CSS, however, gives you some other options to consider that automate the
whole process in a smart and creative way.

For example, I usually apply basic color and font-style to the body tag -
that’s right, there is already an html tag called body (NOT to be confused
with the popular .body style users tend to make for their ordinary text).
This sets the general color and font for all my text automatically… I can
type whole paragraphs without applying a style, and headlines too with just
the appropriate h tag (1, 2, or 3). Granted, the Freeway work view doesn’t
reflect this very well, but it is fictitious anyway so I don’t care. My
resulting code is cleaner and looks more professional.
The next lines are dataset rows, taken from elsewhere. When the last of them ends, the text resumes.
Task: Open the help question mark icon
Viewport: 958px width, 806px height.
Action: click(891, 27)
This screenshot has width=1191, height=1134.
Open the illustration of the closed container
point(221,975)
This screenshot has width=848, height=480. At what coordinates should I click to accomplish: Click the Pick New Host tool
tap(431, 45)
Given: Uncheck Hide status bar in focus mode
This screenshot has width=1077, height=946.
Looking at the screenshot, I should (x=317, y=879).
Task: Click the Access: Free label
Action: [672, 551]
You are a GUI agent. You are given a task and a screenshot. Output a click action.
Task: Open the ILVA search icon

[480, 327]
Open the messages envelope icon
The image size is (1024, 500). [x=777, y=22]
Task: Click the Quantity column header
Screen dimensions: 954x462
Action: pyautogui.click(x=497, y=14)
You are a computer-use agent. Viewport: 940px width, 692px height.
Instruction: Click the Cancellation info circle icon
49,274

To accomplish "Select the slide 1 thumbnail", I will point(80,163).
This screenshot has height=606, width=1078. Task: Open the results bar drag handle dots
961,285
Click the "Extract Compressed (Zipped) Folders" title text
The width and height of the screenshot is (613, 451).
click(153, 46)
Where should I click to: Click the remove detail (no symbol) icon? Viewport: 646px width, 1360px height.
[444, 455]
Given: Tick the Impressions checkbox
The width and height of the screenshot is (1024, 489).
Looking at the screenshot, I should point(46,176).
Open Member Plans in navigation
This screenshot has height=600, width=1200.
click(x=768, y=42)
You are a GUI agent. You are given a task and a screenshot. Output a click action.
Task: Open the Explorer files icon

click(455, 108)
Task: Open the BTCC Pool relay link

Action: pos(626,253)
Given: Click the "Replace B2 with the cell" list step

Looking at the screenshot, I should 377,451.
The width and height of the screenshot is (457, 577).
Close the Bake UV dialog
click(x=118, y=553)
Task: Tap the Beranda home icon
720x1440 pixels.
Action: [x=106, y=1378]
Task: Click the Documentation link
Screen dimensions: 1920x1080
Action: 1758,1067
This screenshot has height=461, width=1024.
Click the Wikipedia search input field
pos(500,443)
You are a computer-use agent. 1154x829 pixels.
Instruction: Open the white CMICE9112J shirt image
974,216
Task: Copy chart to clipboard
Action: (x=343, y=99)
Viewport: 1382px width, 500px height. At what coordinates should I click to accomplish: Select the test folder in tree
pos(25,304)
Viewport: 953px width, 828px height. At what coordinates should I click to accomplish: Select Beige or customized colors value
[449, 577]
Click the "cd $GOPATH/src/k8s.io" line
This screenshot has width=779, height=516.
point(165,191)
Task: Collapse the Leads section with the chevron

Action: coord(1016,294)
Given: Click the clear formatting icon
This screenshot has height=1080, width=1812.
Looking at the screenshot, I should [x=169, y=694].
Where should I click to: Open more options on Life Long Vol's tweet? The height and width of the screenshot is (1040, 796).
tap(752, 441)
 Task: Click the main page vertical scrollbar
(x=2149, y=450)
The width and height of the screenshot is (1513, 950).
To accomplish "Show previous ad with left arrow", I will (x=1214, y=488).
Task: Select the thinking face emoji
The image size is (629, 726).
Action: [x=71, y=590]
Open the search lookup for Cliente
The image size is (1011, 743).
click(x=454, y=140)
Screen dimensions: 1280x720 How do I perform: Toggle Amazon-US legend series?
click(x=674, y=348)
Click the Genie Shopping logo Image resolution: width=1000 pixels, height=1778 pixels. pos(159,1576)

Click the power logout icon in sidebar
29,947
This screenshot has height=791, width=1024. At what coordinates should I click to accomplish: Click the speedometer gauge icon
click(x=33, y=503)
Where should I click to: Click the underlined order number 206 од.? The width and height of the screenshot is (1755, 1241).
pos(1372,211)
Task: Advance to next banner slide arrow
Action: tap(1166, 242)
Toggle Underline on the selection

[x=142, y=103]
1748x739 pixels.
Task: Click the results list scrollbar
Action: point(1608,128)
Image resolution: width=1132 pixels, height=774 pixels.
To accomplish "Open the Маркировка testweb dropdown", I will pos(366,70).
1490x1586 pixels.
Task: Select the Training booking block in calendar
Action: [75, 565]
If I want headlines to have a different font or color than other text
types, then instead of repeating these new properties for each h style tag
I make a group CSS Tag style, like this: h1, h2, h3, h4 – the commas in
the CSS selector are used to group these together for whatever properties
you want to apply to them. Again, this is not a style that you have to
“apply” - the browser will do all that for you. And, again, FWP won’t apply
it within the work view.

Okay, so now I am effecting general copy and headlines without ever having
to “apply” a single .style3748b17 to anything. But what if I want a
specific item to be different than the rest?

Often I like my header h1 to be different than all the other headlines on
the page – in color, size, font and style. The Freeway Way would be to
make style h1.styleXYZ and apply it to the h1 in the header element. On
every single page. Like painting boards in a picket fence. The CSS Way
would start by asking “what is unique about this element?” Simply put, it’s
an h1 headline found only in the html5 header element. So I make a Tag
style with the selector name “header h1” – this is a “descendant” selector
because the space between them is the CSS way of saying “all h1 elements
that are found inside (or descended from) header elements”. So, whatever
style properties I define there just apply in the browser… no need to apply
it in FWP.

And that’s just the simple stuff. CSS let’s you write styles just about any
way you can think, target anything you want. Of course, it lets you be
practical too - painting one board at a time, if you like.

The real beauty of all this cleverness shows when I want to make a change -
which is what you originally asked about. See, I don’t have to touch my FWP
workspace… a simple Edit Styles instead of hunt for every occurrence on
every page does the trick.


Ernie Simpson

On Tue, Oct 1, 2013 at 11:41 PM, RavenManiac email@hidden wrote:

I frequently find myself creating a lot of variants of the h1, h2, and h3
style tags simply because I need to change the color of the font depending
on where it appears in my websites i.e. black, white, color). For the most
part, all of the other font attributes are the same, only the color differs.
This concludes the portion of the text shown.